On May 27, 2010, NextMedia emerged from Chapter 11 bankruptcy protection.

In late 2012, NextMedia sold its outdoor advertising assets to Lamar Advertising Company, to focus on the core radio business.

On October 10, 2013, NextMedia Group announced all 33 of their radio stations, and presumably NextMedia 360, had been sold to Dean Goodman's Digity, LLC. The transaction was consummated on February 10, 2014, at a purchase price of $85 million.

==Former radio stations==
Stations are listed by state and market below. Station self-designated titles are denoted in quotations where applicable followed by actual cities of license and format in parentheses followed by frequency and effective radiated power.

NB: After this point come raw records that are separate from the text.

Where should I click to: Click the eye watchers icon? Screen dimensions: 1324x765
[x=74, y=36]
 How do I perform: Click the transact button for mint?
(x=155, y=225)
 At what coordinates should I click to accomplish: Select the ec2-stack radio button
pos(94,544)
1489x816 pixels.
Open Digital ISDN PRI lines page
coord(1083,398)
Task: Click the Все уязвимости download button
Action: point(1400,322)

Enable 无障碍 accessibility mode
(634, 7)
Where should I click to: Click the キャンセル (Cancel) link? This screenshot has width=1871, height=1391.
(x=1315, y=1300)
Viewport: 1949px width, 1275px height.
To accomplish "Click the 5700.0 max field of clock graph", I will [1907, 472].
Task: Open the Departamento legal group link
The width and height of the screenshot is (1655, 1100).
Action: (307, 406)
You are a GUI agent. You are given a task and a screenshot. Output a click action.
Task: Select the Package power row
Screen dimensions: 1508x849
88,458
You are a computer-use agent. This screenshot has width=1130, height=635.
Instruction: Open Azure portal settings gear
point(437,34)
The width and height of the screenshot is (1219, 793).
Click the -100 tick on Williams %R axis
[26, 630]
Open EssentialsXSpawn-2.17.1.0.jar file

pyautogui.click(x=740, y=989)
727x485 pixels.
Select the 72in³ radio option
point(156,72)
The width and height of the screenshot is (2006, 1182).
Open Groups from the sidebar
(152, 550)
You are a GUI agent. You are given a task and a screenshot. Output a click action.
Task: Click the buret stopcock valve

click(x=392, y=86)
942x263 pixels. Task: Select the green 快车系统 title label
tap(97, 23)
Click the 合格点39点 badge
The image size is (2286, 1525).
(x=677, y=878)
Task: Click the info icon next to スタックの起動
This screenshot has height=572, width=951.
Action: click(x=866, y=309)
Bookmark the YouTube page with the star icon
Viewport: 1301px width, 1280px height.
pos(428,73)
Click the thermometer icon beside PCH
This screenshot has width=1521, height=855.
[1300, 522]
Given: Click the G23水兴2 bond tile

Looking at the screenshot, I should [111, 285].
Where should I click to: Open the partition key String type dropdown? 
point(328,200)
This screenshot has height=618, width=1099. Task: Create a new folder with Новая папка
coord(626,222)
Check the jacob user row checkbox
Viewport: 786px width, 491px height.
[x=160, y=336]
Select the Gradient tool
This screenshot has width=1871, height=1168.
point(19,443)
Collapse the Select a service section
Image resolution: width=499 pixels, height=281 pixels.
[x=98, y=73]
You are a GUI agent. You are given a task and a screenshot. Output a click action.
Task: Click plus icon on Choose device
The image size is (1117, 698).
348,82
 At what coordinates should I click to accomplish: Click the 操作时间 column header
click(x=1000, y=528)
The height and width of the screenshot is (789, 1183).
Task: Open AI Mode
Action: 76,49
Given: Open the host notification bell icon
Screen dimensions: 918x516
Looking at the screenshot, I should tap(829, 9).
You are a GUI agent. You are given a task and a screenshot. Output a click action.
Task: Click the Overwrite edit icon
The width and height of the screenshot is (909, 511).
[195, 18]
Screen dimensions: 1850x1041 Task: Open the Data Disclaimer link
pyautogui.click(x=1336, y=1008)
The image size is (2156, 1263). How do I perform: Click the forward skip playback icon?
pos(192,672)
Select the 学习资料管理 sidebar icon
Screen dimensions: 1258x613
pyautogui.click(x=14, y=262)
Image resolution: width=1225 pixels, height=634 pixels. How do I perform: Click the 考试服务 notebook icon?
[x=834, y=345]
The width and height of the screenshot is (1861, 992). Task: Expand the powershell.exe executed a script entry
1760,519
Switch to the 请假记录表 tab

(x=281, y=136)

For AM stations, both daytime and nighttime power are listed.

===California===

San Jose
- KBAY (San Jose, Adult Contemporary) - 94.5 MHz, 44 kW
- KEZR (San Jose, Hot Adult Contemporary) - 106.5 MHz, 42 kW

===Illinois===

Aurora
- WERV "95.9 The River" (Aurora, Classic Hits) - 95.9 MHz, 3 kW

Joliet
- WCCQ (Crest Hill, Country) - 98.3 MHz, 3 kW
- WJOL (Joliet, News/Talk/Sports) - 1340 kHz, 1/1 kW
- WSSR "Star 96.7" (Joliet, Hot AC) - 96.7 MHz, 3.5 kW
- WRXQ (Coal City, Classic Rock) - 100.7 MHz, 2.45 kW

Waukegan
- WKRS (ESPN DEPORTES 1220, Waukegan, Spanish Sports/Talk) - 1220 kHz, 1/0.09 kW
- WXLC (102.3 WXLC Waukegan, Hot AC) - 102.3 MHz, 3 kW

===Michigan===

Saginaw
- WCEN 94.5 the Moose www.945themoose.com (Hemlock, Country) - 94.5 MHz, 100 kW
- WGER Mix 106.3 www.mix1063fm.com (Saginaw, Hot Adult Contemporary)- 106.3 MHz, 4 kW
- WSGW NewsRadio 790 WSGW www.wsgw.com (Saginaw, News/Talk)- 790 kHz, 5/1 kW
- WSGW-FM Talk and Sports 100.5 www.fmtalk1005.com (Carrollton, News, Talk, Fox Sports)100.5 MHz, 3 kW
- WTLZ Hot 107 www.hotwtlz.com (Saginaw, Urban AC)107.1 MHz, 4.9 kW

===North Carolina===

New Bern
- WANG (Havelock, Standards) - 1330 kHz, 1/ kW

Jacksonville
- WQSL (Jacksonville, Country) - 92.3 MHz, 22.5 kW (WQSL and WQZL currently simulcast)
- WQZL (Belhaven, Country) - 101.1 MHz, 31 kW (WQSL and WQZL currently simulcast)
- WXQR (Jacksonville, Active Rock) - 105.5 MHz, 19 kW
- WLGD (Now WRMR, Modern Rock) (Wilmington, Spanish language) - 98.7 MHz, 100 kW

Kinston
- WRNS (Kinston, Country) - 960 kHz, 5/1 kW (WRNS and WRNS-FM currently simulcast)
- WRNS-FM (Kinston, Country) - 95.1 MHz, 100 kW (WRNS and WRNS-FM currently simulcast)

Southport

- WAZO (Wilmington, Contemporary Hit Radio) - 107.5 MHz, 75 kW

Wilmington

- WILT (Now WYHW, Christian Radio) (Wilmington, Adult contemporary) - 104.5 MHz, 17 kW
- WMFD (ESPN WILMINGTON RADIO 630, Wilmington, Sports talk) - 630 kHz, 0.8/1 kW
- WKXB (Wilmington, Rhythmic Oldies) - 99.9 MHz, 26 kW
- WSFM (sold to Sea-Comm Media and renamed WSFM to WUIN) (Wilmington, Modern rock) - 98.3 MHz, 18.5 kW

Washington

- WERO (Washington, Contemporary Hit Radio) - 93.3 MHz, 100 kW

===Ohio===

Canton
- WHBC News/Talk 1480 WHBC www.whbc.com (Canton, News/Talk) - 1480 kHz, 15/5 kW
- WHBC-FM Mix 94.1 www.mix941.com (Canton, Hot Adult Contemporary) - 94.1 MHz, 45 kW

===South Carolina===

Myrtle Beach
- WKZQ-FM (Forestbrook, Alternative rock) - 96.1 MHz, 100 kW
- WMYB (Myrtle Beach, CHR) - 92.1 MHz, 94 kW
- WRNN (Myrtle Beach, Sports) - 1450 kHz, 1/1 kW
- WRNN-FM (Socastee, News/Talk) - 99.5 MHz, 21.5 kW
- WYAV (Myrtle Beach, Classic Rock) - 104.1 kHz, 100 kW

===Texas===

Sherman/Denison
- KMKT (Bells, Country) - 93.1 MHz, 6.8 kW
- KLAK (Tom Bean, Adult Contemporary) - 97.5 MHz, 32 kW
- KMAD-FM (Whitesboro, Classic Rock) - 102.5 MHz, 18 kW

===Wisconsin===

Kenosha
- WIIL (Kenosha, Mainstream Rock) - 95.1 MHz, 50 kW
- WLIP (Kenosha, Oldies) - 1050 kHz, 0.25/0.25 kW

==Websites==

NextMedia owns and operates coupon and deals websites Rocketgrab.com (serving their radio markets) and CouponCrab.com (serving the Myrtle Beach, SC area) created by the interactive arm NextMedia 360.